Wednesday, July 05, 2006

HHDL Nehpew Likens Tibet Railway to an "Invasion"

TAIPEI, 04 Jul 2006; (Reuters) -- A nephew of the Dalai Lama on Wednesday likened a railway linking China and Tibet to a second invasion of his homeland, saying Chinese settlers will dilute Tibetan culture and identity and harm the fragile eco-system.

Chinese President Hu Jintao opened the world's highest railway last Saturday, celebrating the first train to Tibet as a feat of national strength and ethnic harmony.

Critics say the railway will spur an influx of long-term migrants that threatens Tibetans' cultural integrity.

"This is the second invasion of Tibet," Khedroob Thondup, whose father is the Dalai Lama's older brother, told Reuters in a rare interview.

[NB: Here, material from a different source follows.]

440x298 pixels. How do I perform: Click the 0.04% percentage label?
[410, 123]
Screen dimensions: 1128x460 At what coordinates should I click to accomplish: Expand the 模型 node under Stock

He regularly commutes between Taipei and Darjeeling in India.

The Chinese People's Liberation Army has occupied Tibet since 1950.

Nine years later, the Himalayan region's god-king, the Dalai Lama, fled to India after a failed uprising.

"Politically, China wants Tibetans to become a complete minority and to dilute Tibetan culture and identity," said Khedroob, 54, who travelled frequently to China with his father in the 1990s for talks which dragged on for about a decade.

"Strategically, Tibet will become one of China's biggest military zones primarily to combat the influence of India. This railroad will complement quick militarisation of Tibet."

Khedroob insisted his views were personal, and not those of the Dalai Lama or the Tibetan government-in-exile, so as to avoid disrupting a new round of dialogue with China.

"They are going to send in a lot of settlers because of this railroad," said Khedroob, a member of the Tibetan parliament in exile and president of the Tibetan Refugee Self-Help Centre in India. "It will harm the already fragile ecosystem of Tibet."

The first train from Beijing to Lhasa arrived on Monday after a 48-hour, 4,000-km journey.

"This is one-way traffic. Tibetans will never go and settle in China," said Khedroob.

China's official Xinhua news agency said the railway that took five years to build could double Tibet's tourist revenues by 2010 and slash transport costs to the region, lifting its 2.8 million people out of isolation.

"The Chinese claim to have spent US$3.2 billion on the railroad which surpasses the total budget for education and health care in Tibet in the last 50 years," Khedroob said.

"If it is hypothetically possible to build a bridge from China to Taiwan, how would the people of Taiwan feel if one billion people were able to merge upon them?" he said of the self-ruled island over which China claims sovereignty.

"We feel like an endangered race now."